Single by Duice

from the album Dazzey Duks
- Released: March 18, 1993
- Recorded: 1992
- Genre: Miami bass, hip hop
- Length: 4:04
- Label: Tony Mercedes, Bellmark
- Songwriters: Creo, LA Sno, Taylor Boy
- Producers: Paragon Productions, Anthony Johnson (exec.)

= Dazzey Duks =

"Dazzey Duks" is the debut single by Duice from their debut album, Dazzey Duks. It was the group's only single to ever enter the mainstream music charts, making them a definitive one-hit wonder in the 1990s.

==Background==
The song was inspired by the short shorts worn by the character Daisy Duke on the CBS-TV series The Dukes of Hazzard.

==Chart performance==
"Dazzey Duks" debuted at number 86 on the Billboard Hot 100 on January 9, 1993. Instead of rising and falling quickly, the song spent over nine months climbing the chart. It reached the top 40 in early April, entered the top 20 by mid-June, and peaked at number 12 on July 10, 1993. As well as reaching No. 16 on the Billboard Year-End Hot 100 singles of 1993. The single spend 40 weeks on the chart in total, nearly breaking the record at the time.

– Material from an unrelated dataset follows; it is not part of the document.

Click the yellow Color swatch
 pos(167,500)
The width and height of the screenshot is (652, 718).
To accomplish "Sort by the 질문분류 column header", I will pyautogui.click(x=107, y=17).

It was certified 2× platinum on January 27, 1994, by the RIAA.

==Track listing==
1. "Dazzey Duks" (radio version)
2. "Dazzey Duks" (instrumental)
3. "Dazzey Duks" (Megga Bass mix)
4. "Dazzey Duks" (Low Rider mix)
5. "Dazzey Duks" (Ruffhouse mix)

==Charts==

===Weekly charts===

| Chart (1993) | Peak position |
|---|---|
| US Billboard Hot 100 | 12 |
| US Hot R&B/Hip-Hop Songs (Billboard) | 19 |
| US Rhythmic Airplay (Billboard) | 10 |
| US Dance Singles Sales (Billboard) | 19 |

===Year-end charts===

| Chart (1993) | Position |
|---|---|
| US Billboard Hot 100 | 16 |

== Certifications ==

| Region | Certification | Certified units/sales |
| United States (RIAA) | 2× Platinum | 2,000,000^{^} |
^{‡} Sales+streaming figures based on certification alone.